On Friday, September 18, Sanath and Kevin had the honor and joy of co-hosting the Rare Together, Watch Together: Film Selections from the Disorder Channel as part of the Global Genes Live (un)Summit This was the third night of the mini-film festival and the theme was More than a Quest – Success.
We watched three films and talked to the Moms of the children featured in each.

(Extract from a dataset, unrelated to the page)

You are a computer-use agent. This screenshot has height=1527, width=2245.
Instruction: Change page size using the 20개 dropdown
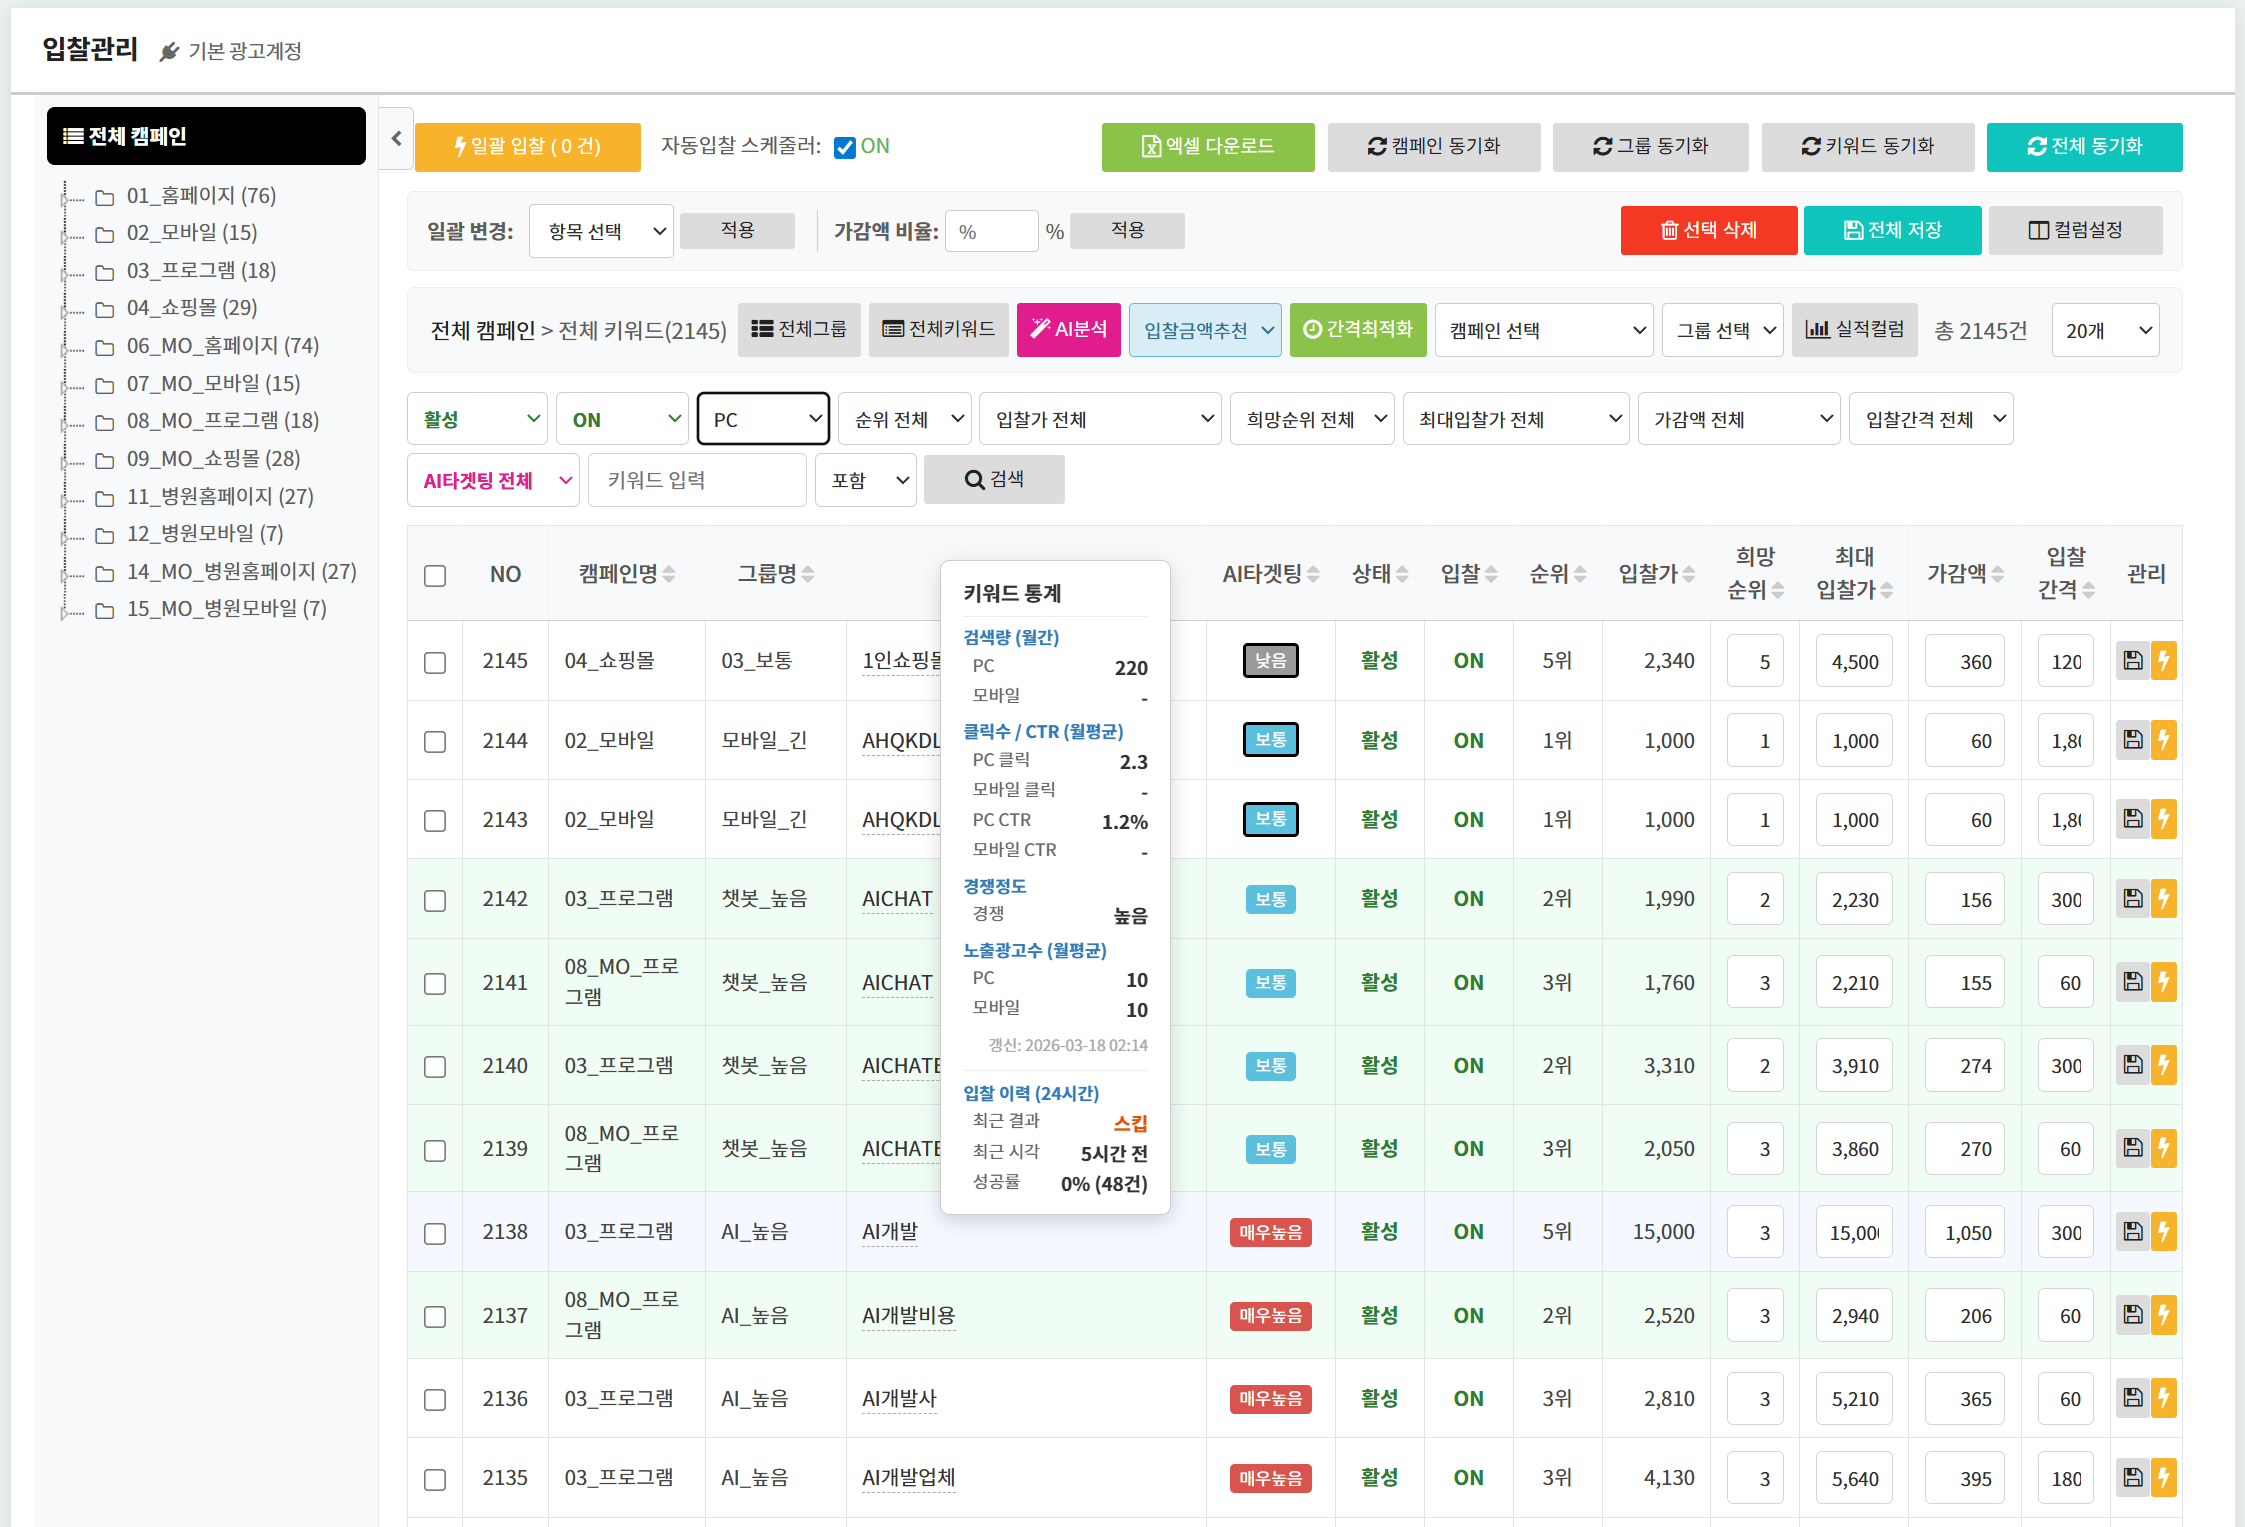point(2105,330)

Brick in the Wall was the story of Joshua Frase and his family’s extraordinary efforts to find treatments and cures for Myotubular Myopathy (MTM). The story features their quest to establish a large animal model for the disease. https://www.joshuafrase.org/
Every Second Counts is the story of Hannah Somes who has Giant Axonal Neuropathy (GAN) which has changed her life drastically. However, it has not dampened her spirit as she shares her dreams with us. https://www.hannahshopefund.org/
Life & Atrophy lets us peek into the world of Miles McIntosh. Miles has Spinal Muscular Atrophy (SMA) and his parents needed to decide whether to enroll him in a clinical trial. https://raremamas.com/
Obviously, these stories are emotional, inspiring, and thought-provoking. You can see them on The Disorder Channel on Amazon Fire or ROKU. https://www.thedisordercollection.com/
In this episode of Raising Rare, we debrief our experience behind the scenes as we got to know these families. We hope you can feel our excitement and join in our reflection. Please consider donating to their causes.